Послевоенный кризис романа прежде всего затронул его традиционную реалистическую разновидность, основными свойствами которой были вымысел, позитивизм, пространные описания, четкий сюжет и репрезентация реальности через посредство нейтрального повествователя. Что же касается писателей-модернистов, таких как Пруст, Джойс и Жид, они оказались на пике популярности именно потому, что смогли предложить новые формы и содержание жанра, который нуждался в кардинальной перелицовке. Сюрреалисты также поставили перед собой амбициозную задачу – создать сюрреалистический роман, который совмещал бы в себе художественную литературу и документальность, жизнь и искусство, состояния сна и бодрствования, субъективность и объективность, зримый мир и мистическую сюрреальность, спонтанное «автоматическое» письмо и продуманную композицию. В 1924 году они обнародовали свой манифест под названием «Труп», где подвергли осмеянию Анатоля Франса, символизирующего в их глазах традиционного романиста, утратившего какую-либо связь с современностью.
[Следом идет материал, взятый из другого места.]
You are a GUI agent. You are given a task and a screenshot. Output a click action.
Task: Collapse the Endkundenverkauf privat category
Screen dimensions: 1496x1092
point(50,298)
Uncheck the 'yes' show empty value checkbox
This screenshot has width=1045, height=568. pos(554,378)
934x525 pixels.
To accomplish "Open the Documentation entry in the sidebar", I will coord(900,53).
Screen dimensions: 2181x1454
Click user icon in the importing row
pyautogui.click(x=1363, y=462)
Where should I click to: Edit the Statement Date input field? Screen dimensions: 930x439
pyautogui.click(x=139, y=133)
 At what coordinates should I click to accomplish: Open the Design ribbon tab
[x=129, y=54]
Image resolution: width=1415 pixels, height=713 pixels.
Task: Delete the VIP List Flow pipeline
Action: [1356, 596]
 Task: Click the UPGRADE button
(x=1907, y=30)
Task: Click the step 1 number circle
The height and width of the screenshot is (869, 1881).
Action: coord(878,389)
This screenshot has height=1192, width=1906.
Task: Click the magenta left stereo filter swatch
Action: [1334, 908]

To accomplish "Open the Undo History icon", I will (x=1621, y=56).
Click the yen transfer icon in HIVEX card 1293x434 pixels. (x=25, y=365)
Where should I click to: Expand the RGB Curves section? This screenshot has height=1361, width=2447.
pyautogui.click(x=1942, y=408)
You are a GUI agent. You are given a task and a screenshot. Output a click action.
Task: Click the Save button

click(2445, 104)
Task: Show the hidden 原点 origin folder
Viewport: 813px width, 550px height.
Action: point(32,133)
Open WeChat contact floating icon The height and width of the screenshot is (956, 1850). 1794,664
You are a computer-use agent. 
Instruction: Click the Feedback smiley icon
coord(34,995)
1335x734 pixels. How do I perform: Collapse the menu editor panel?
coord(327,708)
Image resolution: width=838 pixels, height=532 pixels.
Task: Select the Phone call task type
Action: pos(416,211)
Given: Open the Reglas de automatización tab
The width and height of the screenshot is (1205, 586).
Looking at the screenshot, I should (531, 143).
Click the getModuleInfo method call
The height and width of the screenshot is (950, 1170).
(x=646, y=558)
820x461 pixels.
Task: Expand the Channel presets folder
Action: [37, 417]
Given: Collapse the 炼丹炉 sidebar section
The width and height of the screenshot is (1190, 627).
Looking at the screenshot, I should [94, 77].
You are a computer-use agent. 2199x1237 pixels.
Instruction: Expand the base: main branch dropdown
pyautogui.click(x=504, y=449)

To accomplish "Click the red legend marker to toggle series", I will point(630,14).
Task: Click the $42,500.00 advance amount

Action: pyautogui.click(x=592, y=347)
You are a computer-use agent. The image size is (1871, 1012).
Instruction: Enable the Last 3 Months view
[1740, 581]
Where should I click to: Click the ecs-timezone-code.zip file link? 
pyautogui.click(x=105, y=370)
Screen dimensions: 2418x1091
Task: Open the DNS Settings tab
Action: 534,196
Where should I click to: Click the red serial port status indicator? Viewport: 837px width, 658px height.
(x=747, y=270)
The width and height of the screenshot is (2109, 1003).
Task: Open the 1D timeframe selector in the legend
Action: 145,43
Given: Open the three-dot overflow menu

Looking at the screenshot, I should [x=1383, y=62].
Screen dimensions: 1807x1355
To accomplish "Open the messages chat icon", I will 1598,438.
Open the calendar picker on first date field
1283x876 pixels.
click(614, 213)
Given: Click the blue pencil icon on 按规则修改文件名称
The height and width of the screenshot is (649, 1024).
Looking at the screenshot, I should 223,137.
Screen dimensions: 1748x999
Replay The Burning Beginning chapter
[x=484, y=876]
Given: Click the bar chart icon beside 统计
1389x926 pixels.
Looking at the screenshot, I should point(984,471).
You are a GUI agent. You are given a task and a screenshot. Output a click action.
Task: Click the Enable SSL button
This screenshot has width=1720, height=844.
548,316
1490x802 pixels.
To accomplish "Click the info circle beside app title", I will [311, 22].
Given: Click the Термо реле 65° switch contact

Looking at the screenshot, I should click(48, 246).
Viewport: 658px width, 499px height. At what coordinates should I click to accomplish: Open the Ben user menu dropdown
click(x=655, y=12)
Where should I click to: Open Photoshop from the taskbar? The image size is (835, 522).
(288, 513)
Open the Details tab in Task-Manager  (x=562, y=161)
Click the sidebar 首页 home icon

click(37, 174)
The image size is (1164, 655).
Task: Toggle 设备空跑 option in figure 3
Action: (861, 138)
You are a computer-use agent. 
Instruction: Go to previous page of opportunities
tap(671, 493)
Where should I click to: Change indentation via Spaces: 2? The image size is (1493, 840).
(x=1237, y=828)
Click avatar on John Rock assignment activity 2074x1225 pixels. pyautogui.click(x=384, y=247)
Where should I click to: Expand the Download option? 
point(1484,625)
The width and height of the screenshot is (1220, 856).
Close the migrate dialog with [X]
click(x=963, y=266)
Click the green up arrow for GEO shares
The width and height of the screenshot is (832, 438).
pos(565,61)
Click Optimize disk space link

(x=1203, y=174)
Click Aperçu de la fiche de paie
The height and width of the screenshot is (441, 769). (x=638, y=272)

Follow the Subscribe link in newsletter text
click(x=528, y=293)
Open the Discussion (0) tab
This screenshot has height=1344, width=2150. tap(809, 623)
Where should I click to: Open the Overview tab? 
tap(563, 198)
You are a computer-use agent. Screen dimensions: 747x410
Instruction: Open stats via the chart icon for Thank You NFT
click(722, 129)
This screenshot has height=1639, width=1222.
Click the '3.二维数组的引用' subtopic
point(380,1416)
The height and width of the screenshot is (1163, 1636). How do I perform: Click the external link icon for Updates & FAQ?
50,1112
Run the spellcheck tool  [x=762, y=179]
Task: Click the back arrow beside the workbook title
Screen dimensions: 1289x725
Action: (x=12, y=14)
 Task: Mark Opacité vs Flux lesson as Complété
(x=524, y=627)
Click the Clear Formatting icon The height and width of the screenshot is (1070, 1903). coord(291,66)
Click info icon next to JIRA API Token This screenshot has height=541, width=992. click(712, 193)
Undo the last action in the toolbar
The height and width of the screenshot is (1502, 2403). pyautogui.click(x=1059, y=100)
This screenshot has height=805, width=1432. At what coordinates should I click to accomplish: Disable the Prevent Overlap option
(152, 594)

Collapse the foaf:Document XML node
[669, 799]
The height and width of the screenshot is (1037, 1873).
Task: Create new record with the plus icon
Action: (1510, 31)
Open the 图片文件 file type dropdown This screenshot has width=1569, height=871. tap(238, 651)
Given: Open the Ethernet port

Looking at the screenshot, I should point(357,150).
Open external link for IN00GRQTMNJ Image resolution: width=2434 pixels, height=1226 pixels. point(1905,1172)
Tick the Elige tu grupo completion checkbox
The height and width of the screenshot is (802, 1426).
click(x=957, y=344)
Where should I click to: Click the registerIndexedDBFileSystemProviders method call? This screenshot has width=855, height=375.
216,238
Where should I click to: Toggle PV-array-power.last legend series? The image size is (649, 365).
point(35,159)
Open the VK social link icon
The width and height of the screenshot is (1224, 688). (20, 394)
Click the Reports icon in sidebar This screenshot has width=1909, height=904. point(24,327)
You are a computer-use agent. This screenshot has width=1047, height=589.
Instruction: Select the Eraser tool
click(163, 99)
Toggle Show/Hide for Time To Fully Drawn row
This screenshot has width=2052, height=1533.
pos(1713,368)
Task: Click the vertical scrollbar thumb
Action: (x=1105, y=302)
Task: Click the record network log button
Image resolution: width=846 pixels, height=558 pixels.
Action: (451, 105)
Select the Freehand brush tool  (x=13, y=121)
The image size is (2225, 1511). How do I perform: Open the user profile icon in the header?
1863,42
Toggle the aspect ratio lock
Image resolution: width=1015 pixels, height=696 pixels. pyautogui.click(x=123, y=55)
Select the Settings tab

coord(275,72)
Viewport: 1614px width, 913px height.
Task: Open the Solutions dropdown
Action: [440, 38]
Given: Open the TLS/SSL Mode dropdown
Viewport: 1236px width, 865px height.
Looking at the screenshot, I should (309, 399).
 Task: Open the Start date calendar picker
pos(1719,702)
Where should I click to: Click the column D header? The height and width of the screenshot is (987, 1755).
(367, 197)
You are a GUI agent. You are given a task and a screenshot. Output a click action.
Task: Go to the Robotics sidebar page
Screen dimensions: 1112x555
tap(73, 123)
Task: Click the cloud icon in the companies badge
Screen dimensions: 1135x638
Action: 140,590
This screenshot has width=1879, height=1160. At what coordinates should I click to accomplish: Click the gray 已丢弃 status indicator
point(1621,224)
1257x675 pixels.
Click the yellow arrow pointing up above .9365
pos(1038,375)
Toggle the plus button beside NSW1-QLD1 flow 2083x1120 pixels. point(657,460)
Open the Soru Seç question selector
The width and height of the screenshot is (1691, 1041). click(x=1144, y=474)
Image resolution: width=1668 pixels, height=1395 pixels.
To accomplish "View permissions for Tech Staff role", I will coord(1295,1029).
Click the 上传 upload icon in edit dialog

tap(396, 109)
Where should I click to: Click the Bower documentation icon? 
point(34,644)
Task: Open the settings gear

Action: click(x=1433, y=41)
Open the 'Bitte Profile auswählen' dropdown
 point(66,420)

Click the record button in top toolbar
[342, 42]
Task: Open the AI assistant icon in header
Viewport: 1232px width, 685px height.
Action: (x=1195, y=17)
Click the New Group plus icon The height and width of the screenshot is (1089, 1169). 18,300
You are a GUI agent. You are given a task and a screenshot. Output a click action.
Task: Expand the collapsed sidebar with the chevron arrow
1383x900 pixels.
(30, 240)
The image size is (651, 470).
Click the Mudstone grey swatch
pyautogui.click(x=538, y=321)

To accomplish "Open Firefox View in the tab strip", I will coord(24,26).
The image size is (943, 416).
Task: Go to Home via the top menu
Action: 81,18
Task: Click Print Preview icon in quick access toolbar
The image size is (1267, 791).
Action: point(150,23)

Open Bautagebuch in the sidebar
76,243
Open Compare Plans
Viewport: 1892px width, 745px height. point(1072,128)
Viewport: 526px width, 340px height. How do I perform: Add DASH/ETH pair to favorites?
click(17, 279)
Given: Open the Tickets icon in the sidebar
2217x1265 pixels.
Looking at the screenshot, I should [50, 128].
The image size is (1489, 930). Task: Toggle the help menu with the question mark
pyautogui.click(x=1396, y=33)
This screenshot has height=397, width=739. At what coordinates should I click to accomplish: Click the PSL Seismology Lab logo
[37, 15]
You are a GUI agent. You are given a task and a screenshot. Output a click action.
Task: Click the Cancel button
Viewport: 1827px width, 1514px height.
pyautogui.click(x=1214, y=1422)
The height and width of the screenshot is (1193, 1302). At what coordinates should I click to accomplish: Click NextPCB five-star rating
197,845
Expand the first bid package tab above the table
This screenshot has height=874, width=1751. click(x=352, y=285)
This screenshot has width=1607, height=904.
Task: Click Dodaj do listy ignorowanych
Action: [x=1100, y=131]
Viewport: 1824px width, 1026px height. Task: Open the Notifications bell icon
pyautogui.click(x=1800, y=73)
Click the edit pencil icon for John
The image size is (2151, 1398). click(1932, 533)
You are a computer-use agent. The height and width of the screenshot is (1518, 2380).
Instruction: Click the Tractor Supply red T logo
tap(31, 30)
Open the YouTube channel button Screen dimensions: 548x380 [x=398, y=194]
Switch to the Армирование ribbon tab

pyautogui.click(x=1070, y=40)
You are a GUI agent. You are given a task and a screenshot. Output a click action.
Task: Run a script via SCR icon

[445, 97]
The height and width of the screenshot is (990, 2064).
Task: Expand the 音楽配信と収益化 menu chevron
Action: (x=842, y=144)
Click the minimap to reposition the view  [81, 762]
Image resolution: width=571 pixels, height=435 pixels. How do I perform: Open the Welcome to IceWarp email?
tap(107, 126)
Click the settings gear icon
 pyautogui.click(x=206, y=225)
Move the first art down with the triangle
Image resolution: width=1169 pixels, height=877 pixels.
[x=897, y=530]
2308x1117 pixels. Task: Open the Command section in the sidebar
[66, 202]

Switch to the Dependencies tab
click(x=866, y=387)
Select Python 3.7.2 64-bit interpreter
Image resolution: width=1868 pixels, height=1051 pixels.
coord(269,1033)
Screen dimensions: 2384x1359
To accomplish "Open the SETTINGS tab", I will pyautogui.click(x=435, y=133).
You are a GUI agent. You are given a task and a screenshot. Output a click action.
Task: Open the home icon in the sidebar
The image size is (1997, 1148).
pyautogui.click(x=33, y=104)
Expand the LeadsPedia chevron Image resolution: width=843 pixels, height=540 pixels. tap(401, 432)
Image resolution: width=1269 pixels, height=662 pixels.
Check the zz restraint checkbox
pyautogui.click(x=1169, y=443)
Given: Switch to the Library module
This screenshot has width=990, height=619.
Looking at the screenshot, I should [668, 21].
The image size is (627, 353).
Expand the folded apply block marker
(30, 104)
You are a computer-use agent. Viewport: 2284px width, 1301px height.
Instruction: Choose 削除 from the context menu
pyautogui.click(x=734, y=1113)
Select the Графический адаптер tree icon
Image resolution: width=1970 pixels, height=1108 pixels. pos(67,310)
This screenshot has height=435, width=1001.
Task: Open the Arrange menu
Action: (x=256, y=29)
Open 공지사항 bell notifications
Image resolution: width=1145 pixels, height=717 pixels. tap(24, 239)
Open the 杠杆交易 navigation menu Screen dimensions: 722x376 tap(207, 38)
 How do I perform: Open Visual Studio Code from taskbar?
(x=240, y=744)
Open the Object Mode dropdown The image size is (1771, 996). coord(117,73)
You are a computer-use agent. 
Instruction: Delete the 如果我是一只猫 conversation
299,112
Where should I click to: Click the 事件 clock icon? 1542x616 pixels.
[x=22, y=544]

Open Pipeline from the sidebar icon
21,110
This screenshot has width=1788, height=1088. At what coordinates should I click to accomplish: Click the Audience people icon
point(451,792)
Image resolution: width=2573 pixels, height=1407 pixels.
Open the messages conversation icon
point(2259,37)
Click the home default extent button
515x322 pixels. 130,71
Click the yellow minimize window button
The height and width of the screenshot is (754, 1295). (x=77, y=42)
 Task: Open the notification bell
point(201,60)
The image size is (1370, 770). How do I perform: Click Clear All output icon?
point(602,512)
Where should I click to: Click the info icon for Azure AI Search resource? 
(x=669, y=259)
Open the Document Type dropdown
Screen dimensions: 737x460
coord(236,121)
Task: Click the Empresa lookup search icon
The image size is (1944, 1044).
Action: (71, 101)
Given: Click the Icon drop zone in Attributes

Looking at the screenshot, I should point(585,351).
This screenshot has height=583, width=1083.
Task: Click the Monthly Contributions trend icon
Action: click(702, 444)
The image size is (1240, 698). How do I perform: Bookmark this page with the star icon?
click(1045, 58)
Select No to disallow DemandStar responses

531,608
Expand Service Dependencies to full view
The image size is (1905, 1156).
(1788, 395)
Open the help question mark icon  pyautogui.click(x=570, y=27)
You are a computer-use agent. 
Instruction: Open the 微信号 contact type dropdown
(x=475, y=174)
Читательский интерес к правдивым повествованиям из «реальной жизни» подстегнул развитие всевозможных документальных форм письма. Жанром, который оказал особенно важное влияние на литературу и внес большой вклад в перестройку жанровой системы, стал репортаж [37] . Он зародился на стыке традиции (натурализм XIX в.) и современности – в особенности новых медийных форм распространения и потребления информации. Документальная съемка, которая велась по ходу Первой мировой, впервые превратила войну в зрелище, создав новую концепцию истории: события можно было увидеть на экране почти одновременно с тем, как они происходили в действительности. Репортаж, вдохновленный документальным кино, считался жанром, неотделимым от жизни, «идеологически непорочным» и недоступным каким бы то ни было манипуляциям, которыми злоупотребляли авторы исторических романов. Сосредоточившись на «сырых» фактах жизни, на «здесь и сейчас», репортаж вывел за скобки не только абстракции, но и психологические нюансы. Жанр человеческого документа, тоже отчасти выросший из натурализма и регистрирующий современное сознание, находился на противоположном конце спектра документалистики. В отличие от репортажа он сосредоточился на субъективном психологическом аспекте отдельной личности, на «здесь и сейчас» человеческих чувств и на основных экзистенциальных переживаниях. Именно этот жанр, ставший столь значимым для писателей межвоенного поколения, оказал важнейшее влияние на прозу русского Монпарнаса.

37

На важность этого жанра указал французский журнал «Вита», который провел опрос и опубликовал его результаты в рубрике «Репортаж и литература» (март – апрель 1924 года).